Documentez les raisons de votre déménagement. Conservez les preuves : promesse d’embauche, prescription médicale, attestation de mutation professionnelle. Ces documents seront précieux si le juge est saisi.
Proposez un planning concret. Un calendrier détaillé des périodes de visite rassure l’autre parent et montre au juge votre volonté de maintenir le lien.
Restez ouvert au dialogue. Un déménagement imposé sans concertation sera toujours plus mal perçu par le juge qu’un projet discuté et ajusté en tenant compte des besoins de chacun.
Consultez un avocat spécialisé. Les enjeux juridiques d’un déménagement post-divorce sont importants. Un avocat en droit de la famille vous aidera à sécuriser votre démarche.
Questions fréquentes
Mon ex-conjoint déménage à 500 km sans me prévenir. Que puis-je faire ?

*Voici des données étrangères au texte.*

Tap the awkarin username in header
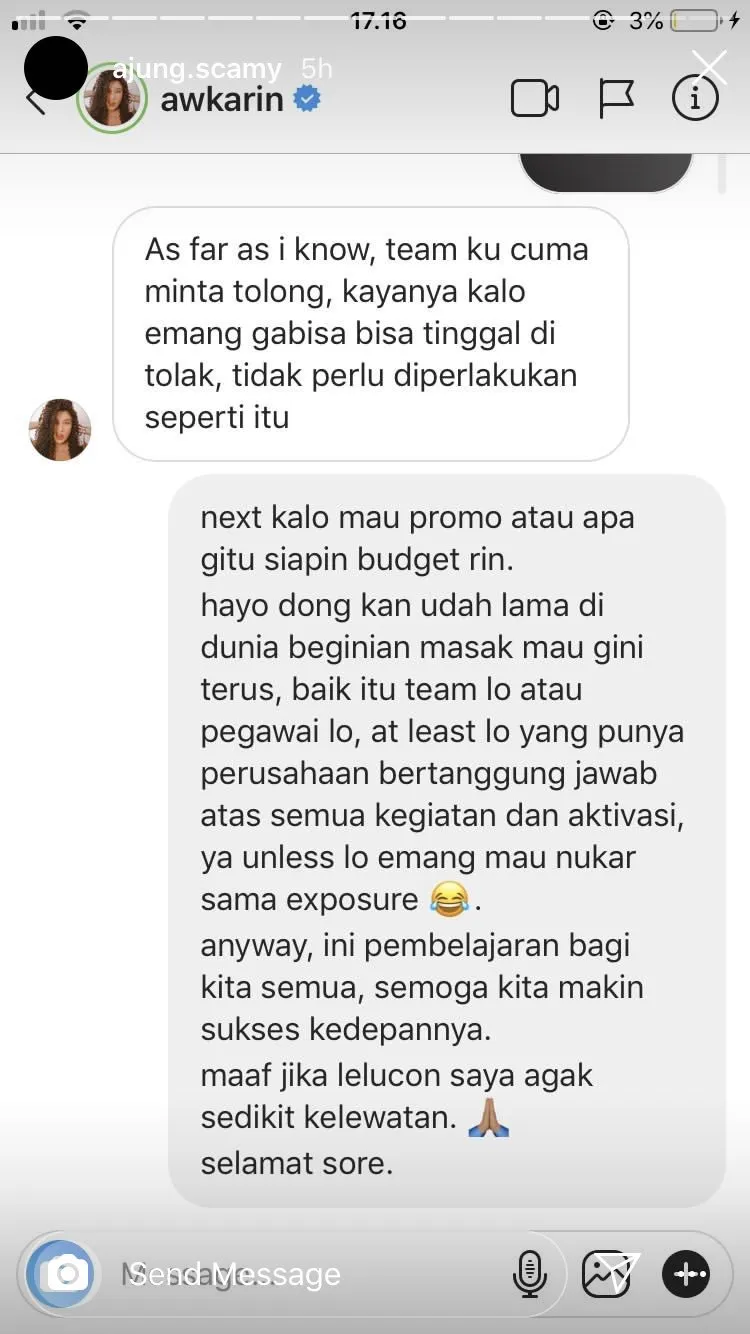 coord(222,100)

Vous pouvez saisir le juge aux affaires familiales en urgence par voie de référé pour demander le maintien de l’enfant dans sa résidence actuelle ou la modification des modalités de garde. Le défaut d’information préalable est un élément que le juge prendra en compte défavorablement à l’encontre du parent qui a déménagé sans prévenir. Vous pouvez également porter plainte sur le fondement de l’article 227-6 du Code pénal.
La garde alternée est-elle possible si les parents vivent dans deux villes différentes ?
En théorie, la garde alternée n’est pas conditionnée à une distance maximale. En pratique, elle suppose que les deux domiciles soient suffisamment proches pour que l’enfant puisse fréquenter la même école et maintenir ses activités. Au-delà de 20 à 30 minutes de trajet, la garde alternée devient très difficile à organiser au quotidien. Le juge privilégiera alors une résidence principale avec un droit de visite élargi.
Puis-je refuser que mon ex-conjoint déménage avec notre enfant ?
Vous ne pouvez pas empêcher votre ex-conjoint de déménager, mais vous pouvez vous opposer à ce qu’il emmène l’enfant. En saisissant le juge, vous pouvez demander que la résidence de l’enfant soit fixée chez vous. Le juge évaluera l’intérêt supérieur de l’enfant et pourra effectivement transférer la résidence si le déménagement du parent gardien compromet l’équilibre de l’enfant.
Qui prend en charge les billets d’avion pour le droit de visite après un déménagement ?
Le juge répartit les frais de transport en fonction des circonstances. Si vous êtes à l’initiative du déménagement, il est probable que vous supporterez tout ou partie des frais supplémentaires. Si c’est l’autre parent qui a déménagé, le juge pourra lui imputer ces frais. En l’absence de décision judiciaire, essayez de trouver un accord amiable sur le partage de ces coûts.